Collected data entries
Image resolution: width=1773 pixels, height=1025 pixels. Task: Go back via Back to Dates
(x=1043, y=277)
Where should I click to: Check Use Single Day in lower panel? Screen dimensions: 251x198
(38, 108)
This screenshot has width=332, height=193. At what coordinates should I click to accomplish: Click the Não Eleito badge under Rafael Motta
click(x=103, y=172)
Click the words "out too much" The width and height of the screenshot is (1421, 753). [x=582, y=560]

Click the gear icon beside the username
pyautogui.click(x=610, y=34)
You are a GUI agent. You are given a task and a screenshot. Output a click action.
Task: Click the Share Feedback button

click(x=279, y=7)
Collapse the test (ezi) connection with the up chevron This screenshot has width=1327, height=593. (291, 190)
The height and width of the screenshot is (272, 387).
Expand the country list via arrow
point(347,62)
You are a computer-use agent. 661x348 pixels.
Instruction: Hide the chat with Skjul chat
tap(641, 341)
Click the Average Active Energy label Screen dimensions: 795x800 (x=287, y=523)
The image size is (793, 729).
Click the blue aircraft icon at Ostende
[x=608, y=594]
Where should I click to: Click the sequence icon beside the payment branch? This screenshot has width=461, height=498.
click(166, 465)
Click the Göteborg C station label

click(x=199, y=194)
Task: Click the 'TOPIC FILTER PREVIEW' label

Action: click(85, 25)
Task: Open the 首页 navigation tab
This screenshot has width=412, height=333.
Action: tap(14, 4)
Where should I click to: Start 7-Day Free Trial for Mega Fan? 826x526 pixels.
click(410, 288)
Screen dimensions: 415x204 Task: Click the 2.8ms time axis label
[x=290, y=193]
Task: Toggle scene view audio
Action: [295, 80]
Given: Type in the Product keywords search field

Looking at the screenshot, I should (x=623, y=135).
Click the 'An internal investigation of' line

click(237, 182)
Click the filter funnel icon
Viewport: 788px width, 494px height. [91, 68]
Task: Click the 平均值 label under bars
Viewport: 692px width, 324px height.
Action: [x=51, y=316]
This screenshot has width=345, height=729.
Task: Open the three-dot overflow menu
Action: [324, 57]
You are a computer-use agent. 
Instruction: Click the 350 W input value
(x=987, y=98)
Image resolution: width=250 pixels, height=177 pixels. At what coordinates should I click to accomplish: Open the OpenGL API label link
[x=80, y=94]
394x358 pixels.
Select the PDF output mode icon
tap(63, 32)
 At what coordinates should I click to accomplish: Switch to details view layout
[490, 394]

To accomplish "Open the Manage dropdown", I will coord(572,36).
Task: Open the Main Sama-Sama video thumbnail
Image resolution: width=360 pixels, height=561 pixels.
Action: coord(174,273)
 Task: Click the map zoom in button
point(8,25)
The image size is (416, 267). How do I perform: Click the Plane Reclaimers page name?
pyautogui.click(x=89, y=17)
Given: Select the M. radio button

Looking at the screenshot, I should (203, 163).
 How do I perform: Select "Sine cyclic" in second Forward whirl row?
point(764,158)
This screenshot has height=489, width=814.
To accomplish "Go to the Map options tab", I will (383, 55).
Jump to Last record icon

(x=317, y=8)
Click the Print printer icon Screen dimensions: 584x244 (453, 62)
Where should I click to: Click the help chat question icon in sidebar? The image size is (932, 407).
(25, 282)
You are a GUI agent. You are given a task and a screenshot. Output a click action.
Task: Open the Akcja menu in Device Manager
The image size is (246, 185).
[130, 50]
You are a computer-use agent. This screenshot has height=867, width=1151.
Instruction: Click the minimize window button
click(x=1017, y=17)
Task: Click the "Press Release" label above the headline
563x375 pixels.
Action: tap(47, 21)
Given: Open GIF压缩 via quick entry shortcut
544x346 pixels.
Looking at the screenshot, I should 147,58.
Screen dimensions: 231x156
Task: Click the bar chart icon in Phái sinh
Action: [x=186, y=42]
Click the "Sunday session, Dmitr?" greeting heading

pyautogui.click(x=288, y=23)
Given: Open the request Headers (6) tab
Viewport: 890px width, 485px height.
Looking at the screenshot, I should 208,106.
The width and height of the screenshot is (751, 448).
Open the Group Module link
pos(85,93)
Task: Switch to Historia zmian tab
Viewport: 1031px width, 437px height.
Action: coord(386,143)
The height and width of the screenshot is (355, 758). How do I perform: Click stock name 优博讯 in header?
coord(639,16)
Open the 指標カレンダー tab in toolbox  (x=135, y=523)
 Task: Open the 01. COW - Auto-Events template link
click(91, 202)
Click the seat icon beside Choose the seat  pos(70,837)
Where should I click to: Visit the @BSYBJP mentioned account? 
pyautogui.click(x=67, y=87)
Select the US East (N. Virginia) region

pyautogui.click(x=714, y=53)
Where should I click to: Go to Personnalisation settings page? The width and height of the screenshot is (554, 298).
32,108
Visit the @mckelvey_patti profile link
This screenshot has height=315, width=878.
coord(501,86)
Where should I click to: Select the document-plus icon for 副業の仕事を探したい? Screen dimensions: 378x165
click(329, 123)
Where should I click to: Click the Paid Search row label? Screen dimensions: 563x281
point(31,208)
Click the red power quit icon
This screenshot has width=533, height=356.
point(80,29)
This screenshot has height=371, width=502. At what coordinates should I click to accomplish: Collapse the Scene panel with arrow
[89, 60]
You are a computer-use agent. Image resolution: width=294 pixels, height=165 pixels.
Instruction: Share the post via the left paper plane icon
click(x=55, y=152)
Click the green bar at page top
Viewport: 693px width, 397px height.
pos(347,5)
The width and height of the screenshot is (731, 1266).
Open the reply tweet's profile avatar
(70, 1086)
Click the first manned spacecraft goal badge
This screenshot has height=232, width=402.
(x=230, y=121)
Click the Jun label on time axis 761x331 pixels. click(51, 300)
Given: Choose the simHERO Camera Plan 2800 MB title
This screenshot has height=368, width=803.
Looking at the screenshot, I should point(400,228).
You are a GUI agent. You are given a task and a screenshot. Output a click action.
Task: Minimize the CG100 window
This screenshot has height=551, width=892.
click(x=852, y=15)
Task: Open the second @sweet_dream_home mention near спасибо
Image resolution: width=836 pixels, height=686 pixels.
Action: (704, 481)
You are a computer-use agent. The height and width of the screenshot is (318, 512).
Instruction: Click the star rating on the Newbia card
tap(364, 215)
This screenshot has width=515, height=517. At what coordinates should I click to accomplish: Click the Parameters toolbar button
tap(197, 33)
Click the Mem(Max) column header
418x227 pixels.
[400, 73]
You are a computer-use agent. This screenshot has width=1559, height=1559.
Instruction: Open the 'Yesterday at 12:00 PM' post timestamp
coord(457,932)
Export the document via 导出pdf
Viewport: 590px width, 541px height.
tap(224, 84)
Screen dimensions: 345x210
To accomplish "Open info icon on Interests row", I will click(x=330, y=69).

| Your objective |
Look through the entries above and quote exactly the lines from the line with "Click the green bar at page top" to the line with "Screen dimensions: 345x210", counting both of those lines.

| Task answer |
Click the green bar at page top
Viewport: 693px width, 397px height.
pos(347,5)
The width and height of the screenshot is (731, 1266).
Open the reply tweet's profile avatar
(70, 1086)
Click the first manned spacecraft goal badge
This screenshot has height=232, width=402.
(x=230, y=121)
Click the Jun label on time axis 761x331 pixels. click(51, 300)
Given: Choose the simHERO Camera Plan 2800 MB title
This screenshot has height=368, width=803.
Looking at the screenshot, I should point(400,228).
You are a GUI agent. You are given a task and a screenshot. Output a click action.
Task: Minimize the CG100 window
This screenshot has height=551, width=892.
click(x=852, y=15)
Task: Open the second @sweet_dream_home mention near спасибо
Image resolution: width=836 pixels, height=686 pixels.
Action: (704, 481)
You are a computer-use agent. The height and width of the screenshot is (318, 512).
Instruction: Click the star rating on the Newbia card
tap(364, 215)
This screenshot has width=515, height=517. At what coordinates should I click to accomplish: Click the Parameters toolbar button
tap(197, 33)
Click the Mem(Max) column header
418x227 pixels.
[400, 73]
You are a computer-use agent. This screenshot has width=1559, height=1559.
Instruction: Open the 'Yesterday at 12:00 PM' post timestamp
coord(457,932)
Export the document via 导出pdf
Viewport: 590px width, 541px height.
tap(224, 84)
Screen dimensions: 345x210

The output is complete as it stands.